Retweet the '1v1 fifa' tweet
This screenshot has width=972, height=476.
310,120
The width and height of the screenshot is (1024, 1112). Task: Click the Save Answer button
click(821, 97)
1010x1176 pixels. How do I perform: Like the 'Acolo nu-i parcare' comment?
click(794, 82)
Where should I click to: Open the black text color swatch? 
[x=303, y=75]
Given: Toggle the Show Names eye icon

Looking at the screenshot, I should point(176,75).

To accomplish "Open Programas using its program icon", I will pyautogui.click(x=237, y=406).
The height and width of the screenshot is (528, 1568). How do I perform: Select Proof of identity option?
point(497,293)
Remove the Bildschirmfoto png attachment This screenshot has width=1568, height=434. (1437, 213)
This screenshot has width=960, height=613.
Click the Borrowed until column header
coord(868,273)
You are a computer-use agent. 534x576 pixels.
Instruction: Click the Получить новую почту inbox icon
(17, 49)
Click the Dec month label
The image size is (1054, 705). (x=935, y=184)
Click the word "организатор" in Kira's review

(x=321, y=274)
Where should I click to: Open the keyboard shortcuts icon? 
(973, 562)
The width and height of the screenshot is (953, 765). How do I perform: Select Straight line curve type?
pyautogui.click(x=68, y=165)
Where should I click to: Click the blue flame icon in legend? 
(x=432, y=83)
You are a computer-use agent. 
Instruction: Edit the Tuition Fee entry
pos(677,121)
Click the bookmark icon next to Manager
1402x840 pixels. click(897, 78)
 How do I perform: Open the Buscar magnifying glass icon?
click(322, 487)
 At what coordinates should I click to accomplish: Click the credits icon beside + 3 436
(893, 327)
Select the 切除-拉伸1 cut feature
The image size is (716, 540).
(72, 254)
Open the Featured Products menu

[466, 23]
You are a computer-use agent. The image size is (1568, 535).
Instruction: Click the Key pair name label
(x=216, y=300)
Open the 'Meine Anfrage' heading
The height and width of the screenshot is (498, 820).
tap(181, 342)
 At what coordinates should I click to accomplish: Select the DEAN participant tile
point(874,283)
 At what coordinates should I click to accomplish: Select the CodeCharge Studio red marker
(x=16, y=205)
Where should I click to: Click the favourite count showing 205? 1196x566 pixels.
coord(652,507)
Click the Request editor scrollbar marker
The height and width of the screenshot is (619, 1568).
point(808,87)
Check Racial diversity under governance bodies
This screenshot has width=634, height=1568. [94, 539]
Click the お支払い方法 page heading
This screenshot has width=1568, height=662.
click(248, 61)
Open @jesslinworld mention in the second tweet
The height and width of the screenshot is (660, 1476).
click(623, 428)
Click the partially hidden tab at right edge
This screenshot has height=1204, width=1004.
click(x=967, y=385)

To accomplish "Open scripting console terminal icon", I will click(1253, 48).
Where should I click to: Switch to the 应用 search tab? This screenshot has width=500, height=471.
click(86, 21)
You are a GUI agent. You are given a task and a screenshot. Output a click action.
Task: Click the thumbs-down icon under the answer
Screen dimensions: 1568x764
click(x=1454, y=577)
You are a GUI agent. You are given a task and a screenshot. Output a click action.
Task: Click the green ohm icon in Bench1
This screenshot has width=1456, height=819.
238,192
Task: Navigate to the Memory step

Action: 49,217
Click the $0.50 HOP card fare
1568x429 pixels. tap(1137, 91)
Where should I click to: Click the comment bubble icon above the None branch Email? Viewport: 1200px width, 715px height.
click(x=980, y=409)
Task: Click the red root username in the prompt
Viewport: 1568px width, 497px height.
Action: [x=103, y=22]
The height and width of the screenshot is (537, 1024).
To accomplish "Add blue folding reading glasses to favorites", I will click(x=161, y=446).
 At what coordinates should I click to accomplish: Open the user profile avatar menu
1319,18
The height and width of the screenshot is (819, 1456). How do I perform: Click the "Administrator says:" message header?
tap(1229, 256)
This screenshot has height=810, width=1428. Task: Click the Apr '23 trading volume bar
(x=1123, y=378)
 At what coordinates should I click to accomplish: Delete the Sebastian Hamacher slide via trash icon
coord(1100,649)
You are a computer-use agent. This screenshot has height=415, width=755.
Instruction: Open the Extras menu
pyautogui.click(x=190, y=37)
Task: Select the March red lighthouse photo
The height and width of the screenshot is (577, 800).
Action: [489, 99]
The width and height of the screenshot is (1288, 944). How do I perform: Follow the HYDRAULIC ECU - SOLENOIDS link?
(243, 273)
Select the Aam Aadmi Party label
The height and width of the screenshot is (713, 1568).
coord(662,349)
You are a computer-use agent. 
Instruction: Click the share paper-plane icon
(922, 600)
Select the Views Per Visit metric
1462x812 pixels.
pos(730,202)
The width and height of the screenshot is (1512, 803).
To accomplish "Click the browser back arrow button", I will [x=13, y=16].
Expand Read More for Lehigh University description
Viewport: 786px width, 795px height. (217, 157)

What to work on = Repeat the data starting with the line with "Given: Toggle the Show Names eye icon" and going on through the line with "pyautogui.click(x=68, y=165)", swapping "column header" for "column heading" and leaving everything else unchanged.

Written reply =
Given: Toggle the Show Names eye icon

Looking at the screenshot, I should point(176,75).

To accomplish "Open Programas using its program icon", I will pyautogui.click(x=237, y=406).
The height and width of the screenshot is (528, 1568). How do I perform: Select Proof of identity option?
point(497,293)
Remove the Bildschirmfoto png attachment This screenshot has width=1568, height=434. (1437, 213)
This screenshot has width=960, height=613.
Click the Borrowed until column heading
coord(868,273)
You are a computer-use agent. 534x576 pixels.
Instruction: Click the Получить новую почту inbox icon
(17, 49)
Click the Dec month label
The image size is (1054, 705). (x=935, y=184)
Click the word "организатор" in Kira's review

(x=321, y=274)
Where should I click to: Open the keyboard shortcuts icon? 
(973, 562)
The width and height of the screenshot is (953, 765). How do I perform: Select Straight line curve type?
pyautogui.click(x=68, y=165)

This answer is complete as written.